● **Problem to work on**:
Please copy out the entries below exactly, beginning with the line that contains "Instruction: Click the" and ending with the line that contains "Click the 'File", and include nothing outside that span.

● **Excerpted records**:
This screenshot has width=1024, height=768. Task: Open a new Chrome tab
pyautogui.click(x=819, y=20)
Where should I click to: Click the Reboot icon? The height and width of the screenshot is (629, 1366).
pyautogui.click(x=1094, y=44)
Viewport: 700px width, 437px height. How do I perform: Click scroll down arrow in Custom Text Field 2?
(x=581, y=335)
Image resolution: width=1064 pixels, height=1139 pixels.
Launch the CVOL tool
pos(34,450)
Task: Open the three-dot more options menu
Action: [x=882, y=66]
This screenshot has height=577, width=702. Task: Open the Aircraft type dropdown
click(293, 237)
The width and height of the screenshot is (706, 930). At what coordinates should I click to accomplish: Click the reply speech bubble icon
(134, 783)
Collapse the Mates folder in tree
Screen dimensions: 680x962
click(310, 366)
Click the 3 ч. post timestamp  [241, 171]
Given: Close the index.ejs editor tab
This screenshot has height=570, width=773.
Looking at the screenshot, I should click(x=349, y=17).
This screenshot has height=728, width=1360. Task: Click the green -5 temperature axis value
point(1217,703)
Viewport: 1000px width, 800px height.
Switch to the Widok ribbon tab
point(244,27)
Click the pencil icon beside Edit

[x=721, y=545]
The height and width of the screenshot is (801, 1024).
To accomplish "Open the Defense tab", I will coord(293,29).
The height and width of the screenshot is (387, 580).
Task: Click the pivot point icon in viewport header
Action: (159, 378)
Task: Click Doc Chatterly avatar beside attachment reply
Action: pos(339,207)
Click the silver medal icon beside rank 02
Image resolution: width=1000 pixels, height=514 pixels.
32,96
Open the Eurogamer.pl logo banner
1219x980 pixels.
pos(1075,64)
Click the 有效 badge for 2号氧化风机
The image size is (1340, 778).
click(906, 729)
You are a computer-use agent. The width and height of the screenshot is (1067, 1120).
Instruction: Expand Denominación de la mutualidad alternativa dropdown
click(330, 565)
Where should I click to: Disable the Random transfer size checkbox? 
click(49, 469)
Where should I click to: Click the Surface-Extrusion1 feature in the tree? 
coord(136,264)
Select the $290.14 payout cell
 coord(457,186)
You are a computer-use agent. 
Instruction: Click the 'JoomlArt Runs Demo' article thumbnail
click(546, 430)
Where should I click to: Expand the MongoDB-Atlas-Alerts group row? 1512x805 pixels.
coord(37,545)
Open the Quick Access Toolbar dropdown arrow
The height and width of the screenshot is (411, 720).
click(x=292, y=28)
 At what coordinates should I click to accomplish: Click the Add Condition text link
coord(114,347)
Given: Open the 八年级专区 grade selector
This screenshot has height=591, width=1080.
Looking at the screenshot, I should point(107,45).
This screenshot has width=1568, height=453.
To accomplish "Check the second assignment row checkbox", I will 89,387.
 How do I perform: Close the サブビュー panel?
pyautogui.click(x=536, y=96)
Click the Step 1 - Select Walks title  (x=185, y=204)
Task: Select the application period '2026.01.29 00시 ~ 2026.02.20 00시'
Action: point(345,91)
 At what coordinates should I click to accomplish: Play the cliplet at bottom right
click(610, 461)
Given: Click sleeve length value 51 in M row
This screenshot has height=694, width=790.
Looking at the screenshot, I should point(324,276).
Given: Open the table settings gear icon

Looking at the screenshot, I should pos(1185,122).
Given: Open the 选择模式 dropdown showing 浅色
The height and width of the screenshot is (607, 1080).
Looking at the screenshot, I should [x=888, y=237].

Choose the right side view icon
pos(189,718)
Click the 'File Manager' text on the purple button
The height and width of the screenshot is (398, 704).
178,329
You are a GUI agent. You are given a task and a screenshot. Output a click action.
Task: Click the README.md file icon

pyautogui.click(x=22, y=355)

● **Exercise output**:
Instruction: Click the 'JoomlArt Runs Demo' article thumbnail
click(546, 430)
Where should I click to: Expand the MongoDB-Atlas-Alerts group row? 1512x805 pixels.
coord(37,545)
Open the Quick Access Toolbar dropdown arrow
The height and width of the screenshot is (411, 720).
click(x=292, y=28)
 At what coordinates should I click to accomplish: Click the Add Condition text link
coord(114,347)
Given: Open the 八年级专区 grade selector
This screenshot has height=591, width=1080.
Looking at the screenshot, I should point(107,45).
This screenshot has width=1568, height=453.
To accomplish "Check the second assignment row checkbox", I will 89,387.
 How do I perform: Close the サブビュー panel?
pyautogui.click(x=536, y=96)
Click the Step 1 - Select Walks title  (x=185, y=204)
Task: Select the application period '2026.01.29 00시 ~ 2026.02.20 00시'
Action: point(345,91)
 At what coordinates should I click to accomplish: Play the cliplet at bottom right
click(610, 461)
Given: Click sleeve length value 51 in M row
This screenshot has height=694, width=790.
Looking at the screenshot, I should point(324,276).
Given: Open the table settings gear icon

Looking at the screenshot, I should pos(1185,122).
Given: Open the 选择模式 dropdown showing 浅色
The height and width of the screenshot is (607, 1080).
Looking at the screenshot, I should [x=888, y=237].

Choose the right side view icon
pos(189,718)
Click the 'File Manager' text on the purple button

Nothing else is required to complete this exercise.